Tristan noticed the kid before he ever learned his name.
He was always there on the bleachers during practice, quiet as the air, small enough to disappear into the background if you didn’t know where to look. While the rest of the team shouted, tripped, and laughed through drills, the kid sat with a camera balanced in his lap, careful hands adjusting dials like it was something precious. He barely moved except to lift the camera, click, and lower it again. No one paid him much attention—except Tristan.
He didn’t know why he noticed him. Maybe it was because Emery never tried to be noticed. Everyone else did. They wanted Tristan’s approval, his attention, his reaction. Emery didn’t. He stayed quiet, his focus somewhere else entirely, his shoulders drawn in like he was trying to take up as little space as possible.
Tristan had learned his name after overhearing one of the photography club girls call it across the gym. Emery! The sound had fit him—soft, almost breakable. It wasn’t the kind of name you yelled. More like something you said gently.

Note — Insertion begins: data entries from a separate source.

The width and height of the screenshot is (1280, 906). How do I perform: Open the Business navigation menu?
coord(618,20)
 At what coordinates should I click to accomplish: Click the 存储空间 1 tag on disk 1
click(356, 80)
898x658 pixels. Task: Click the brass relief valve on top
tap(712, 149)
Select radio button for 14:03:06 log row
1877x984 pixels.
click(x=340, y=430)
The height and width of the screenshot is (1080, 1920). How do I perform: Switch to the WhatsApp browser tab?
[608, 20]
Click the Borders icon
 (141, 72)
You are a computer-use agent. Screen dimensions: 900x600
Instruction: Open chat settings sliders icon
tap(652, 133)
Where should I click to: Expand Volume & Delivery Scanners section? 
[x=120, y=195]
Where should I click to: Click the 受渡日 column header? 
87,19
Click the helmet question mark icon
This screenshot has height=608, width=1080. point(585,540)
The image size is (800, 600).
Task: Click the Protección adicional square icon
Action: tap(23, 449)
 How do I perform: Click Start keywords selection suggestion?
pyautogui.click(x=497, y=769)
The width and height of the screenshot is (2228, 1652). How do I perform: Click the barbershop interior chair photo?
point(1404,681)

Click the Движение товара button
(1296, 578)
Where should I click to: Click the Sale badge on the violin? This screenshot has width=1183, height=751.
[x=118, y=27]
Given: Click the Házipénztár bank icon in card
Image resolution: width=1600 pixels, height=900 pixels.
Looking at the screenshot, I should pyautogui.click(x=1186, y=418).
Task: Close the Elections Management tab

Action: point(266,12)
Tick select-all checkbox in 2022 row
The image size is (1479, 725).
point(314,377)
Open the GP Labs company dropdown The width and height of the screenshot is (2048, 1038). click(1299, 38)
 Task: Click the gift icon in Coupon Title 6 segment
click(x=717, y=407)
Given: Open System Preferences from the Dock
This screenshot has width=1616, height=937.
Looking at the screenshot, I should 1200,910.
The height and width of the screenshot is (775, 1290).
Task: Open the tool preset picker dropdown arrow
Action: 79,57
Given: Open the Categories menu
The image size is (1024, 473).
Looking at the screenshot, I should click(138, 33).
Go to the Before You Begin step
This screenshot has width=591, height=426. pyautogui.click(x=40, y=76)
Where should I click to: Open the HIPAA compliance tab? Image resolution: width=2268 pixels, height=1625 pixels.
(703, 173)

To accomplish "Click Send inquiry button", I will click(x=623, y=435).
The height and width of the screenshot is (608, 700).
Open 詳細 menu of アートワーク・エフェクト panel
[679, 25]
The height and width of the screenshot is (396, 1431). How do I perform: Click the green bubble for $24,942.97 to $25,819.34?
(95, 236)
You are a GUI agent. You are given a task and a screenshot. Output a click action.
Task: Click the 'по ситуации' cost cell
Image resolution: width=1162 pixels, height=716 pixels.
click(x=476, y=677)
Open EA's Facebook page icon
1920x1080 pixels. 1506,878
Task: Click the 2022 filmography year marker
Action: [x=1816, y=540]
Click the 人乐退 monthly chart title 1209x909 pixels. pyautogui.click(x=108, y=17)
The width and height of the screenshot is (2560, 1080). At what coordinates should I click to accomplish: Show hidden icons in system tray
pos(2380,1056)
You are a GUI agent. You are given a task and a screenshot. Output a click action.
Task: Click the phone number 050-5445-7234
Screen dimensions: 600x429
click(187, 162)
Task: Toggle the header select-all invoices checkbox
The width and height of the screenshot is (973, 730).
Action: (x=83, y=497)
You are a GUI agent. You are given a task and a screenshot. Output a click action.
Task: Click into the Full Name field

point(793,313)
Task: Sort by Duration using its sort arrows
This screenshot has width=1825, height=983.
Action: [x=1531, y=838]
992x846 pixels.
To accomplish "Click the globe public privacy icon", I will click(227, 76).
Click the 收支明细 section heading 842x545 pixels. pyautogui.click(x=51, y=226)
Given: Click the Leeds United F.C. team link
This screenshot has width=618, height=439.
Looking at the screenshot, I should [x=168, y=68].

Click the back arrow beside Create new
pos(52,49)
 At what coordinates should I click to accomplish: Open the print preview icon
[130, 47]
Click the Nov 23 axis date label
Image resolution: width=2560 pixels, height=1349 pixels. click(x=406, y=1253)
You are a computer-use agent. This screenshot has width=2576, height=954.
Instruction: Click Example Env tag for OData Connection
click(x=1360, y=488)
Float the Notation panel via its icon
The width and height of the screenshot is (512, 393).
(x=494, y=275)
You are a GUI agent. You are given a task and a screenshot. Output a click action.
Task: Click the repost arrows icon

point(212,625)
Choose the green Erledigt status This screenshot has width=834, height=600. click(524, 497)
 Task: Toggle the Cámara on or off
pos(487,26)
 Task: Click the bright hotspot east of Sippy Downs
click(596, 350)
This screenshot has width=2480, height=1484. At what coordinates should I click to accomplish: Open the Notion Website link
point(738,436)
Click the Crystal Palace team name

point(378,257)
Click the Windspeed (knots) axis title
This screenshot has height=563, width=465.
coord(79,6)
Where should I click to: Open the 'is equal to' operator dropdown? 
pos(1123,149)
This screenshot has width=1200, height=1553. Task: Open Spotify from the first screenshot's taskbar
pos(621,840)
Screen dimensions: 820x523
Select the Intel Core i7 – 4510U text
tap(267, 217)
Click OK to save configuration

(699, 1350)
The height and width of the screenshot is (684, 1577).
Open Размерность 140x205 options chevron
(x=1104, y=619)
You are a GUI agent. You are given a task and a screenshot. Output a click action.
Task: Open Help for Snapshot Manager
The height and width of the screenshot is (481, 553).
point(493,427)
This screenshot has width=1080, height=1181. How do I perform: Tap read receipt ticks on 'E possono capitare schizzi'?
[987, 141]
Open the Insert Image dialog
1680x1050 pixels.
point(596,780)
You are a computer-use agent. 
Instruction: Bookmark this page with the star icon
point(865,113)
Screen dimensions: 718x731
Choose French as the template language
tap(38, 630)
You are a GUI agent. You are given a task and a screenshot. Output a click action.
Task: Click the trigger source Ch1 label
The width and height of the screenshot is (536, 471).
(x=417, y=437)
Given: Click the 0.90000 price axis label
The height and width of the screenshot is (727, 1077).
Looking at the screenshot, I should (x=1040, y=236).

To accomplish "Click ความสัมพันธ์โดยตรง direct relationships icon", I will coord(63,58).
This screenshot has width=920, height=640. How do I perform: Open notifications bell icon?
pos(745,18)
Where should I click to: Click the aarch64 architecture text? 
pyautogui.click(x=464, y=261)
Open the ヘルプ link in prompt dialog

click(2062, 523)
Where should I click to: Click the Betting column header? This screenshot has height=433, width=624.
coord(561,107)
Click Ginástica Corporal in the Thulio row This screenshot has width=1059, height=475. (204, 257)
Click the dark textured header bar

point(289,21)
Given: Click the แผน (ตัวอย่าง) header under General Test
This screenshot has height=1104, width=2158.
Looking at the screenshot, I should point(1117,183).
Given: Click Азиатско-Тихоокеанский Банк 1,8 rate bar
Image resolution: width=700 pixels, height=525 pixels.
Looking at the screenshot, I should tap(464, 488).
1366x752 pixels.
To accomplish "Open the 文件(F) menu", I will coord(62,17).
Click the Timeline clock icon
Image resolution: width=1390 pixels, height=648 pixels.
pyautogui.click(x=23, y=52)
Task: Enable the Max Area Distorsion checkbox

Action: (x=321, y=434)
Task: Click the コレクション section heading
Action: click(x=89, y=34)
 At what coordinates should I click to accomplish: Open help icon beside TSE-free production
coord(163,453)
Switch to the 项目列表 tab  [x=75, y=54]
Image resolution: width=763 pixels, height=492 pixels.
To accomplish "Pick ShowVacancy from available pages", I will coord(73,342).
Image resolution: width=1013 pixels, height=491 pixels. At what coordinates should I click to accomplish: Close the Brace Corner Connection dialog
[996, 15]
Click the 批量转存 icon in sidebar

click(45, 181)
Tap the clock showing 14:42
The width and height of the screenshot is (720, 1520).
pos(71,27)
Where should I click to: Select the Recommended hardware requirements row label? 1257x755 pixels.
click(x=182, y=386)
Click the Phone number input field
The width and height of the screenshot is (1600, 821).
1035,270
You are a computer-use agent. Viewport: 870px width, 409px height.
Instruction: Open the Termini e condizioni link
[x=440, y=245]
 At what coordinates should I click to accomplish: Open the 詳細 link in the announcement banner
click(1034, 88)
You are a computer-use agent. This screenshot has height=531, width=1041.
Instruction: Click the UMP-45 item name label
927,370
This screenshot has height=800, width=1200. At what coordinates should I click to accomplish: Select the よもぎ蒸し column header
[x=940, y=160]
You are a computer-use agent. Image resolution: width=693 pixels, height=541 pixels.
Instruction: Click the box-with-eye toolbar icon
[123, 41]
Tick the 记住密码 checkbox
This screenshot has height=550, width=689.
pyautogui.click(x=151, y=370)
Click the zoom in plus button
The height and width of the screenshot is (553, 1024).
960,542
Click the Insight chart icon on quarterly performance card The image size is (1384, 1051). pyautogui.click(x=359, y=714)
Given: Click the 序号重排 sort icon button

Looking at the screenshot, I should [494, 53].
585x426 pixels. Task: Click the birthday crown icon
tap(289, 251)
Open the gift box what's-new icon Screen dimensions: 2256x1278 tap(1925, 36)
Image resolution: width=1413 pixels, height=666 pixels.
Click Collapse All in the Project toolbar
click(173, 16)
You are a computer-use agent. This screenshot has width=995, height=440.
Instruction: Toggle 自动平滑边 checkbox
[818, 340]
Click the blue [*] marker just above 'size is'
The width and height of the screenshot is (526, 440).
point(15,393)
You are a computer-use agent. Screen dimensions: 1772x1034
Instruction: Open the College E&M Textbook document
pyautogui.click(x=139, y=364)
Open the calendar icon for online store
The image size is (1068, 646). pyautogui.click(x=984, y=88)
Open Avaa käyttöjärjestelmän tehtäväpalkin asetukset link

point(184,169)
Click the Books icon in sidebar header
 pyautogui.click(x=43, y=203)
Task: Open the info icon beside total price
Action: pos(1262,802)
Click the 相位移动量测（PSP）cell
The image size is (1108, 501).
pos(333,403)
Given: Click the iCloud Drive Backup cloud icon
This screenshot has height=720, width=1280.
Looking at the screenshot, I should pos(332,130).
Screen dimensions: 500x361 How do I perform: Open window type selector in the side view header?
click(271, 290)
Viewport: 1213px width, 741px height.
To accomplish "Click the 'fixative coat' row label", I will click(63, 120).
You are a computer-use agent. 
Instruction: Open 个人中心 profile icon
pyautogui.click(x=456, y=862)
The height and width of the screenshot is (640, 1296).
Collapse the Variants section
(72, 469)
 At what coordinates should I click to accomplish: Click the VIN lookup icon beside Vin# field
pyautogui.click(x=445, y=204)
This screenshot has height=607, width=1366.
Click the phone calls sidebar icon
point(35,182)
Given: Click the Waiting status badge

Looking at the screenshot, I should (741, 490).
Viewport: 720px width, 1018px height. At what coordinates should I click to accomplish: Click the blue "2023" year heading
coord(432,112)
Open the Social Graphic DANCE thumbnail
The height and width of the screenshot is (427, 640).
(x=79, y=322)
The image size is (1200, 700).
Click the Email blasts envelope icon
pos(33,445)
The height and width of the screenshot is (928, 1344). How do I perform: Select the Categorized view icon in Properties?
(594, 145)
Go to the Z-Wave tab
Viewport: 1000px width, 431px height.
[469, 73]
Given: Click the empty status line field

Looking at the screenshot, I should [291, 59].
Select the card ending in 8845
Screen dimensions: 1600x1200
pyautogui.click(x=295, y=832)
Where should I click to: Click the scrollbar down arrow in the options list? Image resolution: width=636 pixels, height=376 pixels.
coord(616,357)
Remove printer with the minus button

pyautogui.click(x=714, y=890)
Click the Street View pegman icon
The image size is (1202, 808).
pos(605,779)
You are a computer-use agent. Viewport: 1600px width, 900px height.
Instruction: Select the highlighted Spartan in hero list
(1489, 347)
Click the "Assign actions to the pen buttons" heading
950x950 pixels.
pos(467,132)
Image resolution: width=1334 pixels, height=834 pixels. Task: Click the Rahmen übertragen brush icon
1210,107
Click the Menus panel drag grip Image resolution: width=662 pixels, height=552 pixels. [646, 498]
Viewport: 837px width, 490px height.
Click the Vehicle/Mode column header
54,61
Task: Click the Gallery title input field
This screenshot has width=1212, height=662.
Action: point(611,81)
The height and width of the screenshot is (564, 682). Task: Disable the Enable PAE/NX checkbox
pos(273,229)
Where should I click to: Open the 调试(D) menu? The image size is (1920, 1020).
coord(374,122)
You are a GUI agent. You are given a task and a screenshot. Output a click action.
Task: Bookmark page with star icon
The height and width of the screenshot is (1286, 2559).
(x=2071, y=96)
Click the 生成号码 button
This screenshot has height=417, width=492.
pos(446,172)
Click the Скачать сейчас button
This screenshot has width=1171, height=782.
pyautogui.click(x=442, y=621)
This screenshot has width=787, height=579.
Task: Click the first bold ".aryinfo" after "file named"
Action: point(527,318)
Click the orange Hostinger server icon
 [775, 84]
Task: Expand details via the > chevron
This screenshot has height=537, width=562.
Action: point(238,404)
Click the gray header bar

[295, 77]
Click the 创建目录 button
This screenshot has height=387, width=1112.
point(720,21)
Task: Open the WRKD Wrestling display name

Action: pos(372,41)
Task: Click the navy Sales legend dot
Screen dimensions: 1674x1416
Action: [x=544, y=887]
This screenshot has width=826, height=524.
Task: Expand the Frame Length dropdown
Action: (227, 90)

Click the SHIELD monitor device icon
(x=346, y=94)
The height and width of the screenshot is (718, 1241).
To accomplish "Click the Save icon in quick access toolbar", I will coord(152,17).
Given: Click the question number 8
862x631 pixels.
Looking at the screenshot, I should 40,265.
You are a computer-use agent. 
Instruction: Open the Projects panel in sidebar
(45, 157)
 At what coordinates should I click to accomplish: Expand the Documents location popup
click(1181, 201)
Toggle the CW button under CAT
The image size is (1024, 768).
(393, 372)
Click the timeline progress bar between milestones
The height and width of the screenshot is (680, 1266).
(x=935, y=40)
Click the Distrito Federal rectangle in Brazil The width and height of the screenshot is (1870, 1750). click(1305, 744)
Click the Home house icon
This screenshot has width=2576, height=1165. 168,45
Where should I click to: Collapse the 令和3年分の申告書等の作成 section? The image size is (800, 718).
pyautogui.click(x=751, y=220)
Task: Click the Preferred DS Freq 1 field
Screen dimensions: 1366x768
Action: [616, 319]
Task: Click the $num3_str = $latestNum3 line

Emery always dressed plain—simple T-shirts, jeans that hung loose, shoes that looked worn in but clean. His hair was blonde, curly, and always tousled, like he didn’t know people might be looking. There was something careful about him.
Tristan didn’t talk to him. He didn’t really talk much to anyone unless he had to. He was the team captain, and that was enough reason for people to keep their distance. He was the kind of person people called “intimidating” behind his back—not because he yelled or threw things, but because his silence felt heavier than noise. He didn’t like small talk, didn’t like pointless chatter, didn’t like when people expected him to smile just because he was supposed to.
But every now and then, he caught Emery looking at him through that lens. Not directly—never straight on—but from the side, through the focus of the camera. The first time it happened, Tristan had looked back. Emery’s hands had trembled a little, and he’d lowered the camera instantly, pretending to fiddle with the settings. That had made Tristan huff out a small, almost invisible laugh.
Now, the gym was too loud. The team was half-assing drills again, tossing the ball between them without much focus. Tristan called out a play, voice sharp enough to cut through the noise. They got moving again. He was tired. The floor squeaked beneath his shoes as he pivoted, took the ball, and threw it hard—too hard.
It didn’t land where it should have.
He saw it hit before he could even shout a warning.
The ball arced across the gym, bounced once, then struck Emery right in the side of the face with a hollow smack. The sound made Tristan’s stomach drop.
“Shit,” he muttered, already jogging toward him.
The others laughed—just a few of them—but quieted when they saw his expression. Tristan didn’t find it funny. He wasn’t the type to panic, but something in the way Emery flinched—how small he looked, how his camera nearly slipped from his hands—made Tristan move faster.
By the time he reached the bleachers, Emery was sitting there stiffly, blinking, his hand hovering uncertainly near his cheek. His camera was still around his neck, his knuckles white where he held it. His face was pale except for the faint red mark where the ball had hit.
Up close, he looked even more fragile than Tristan had imagined. There was something about him that made you want to lower your voice. His lashes were long, catching the gym light when he blinked, and his lips parted just slightly like he was trying to say something but couldn’t make the words come out.
Tristan crouched a little, the ball tucked under one arm. He didn’t know what to do with his hands. “Shit,” he said again, softer this time. “You okay?”
And for a heartbeat, Emery just stared at him—wide-eyed, startled, breath caught halfway like he hadn’t expected Tristan to speak to him at all.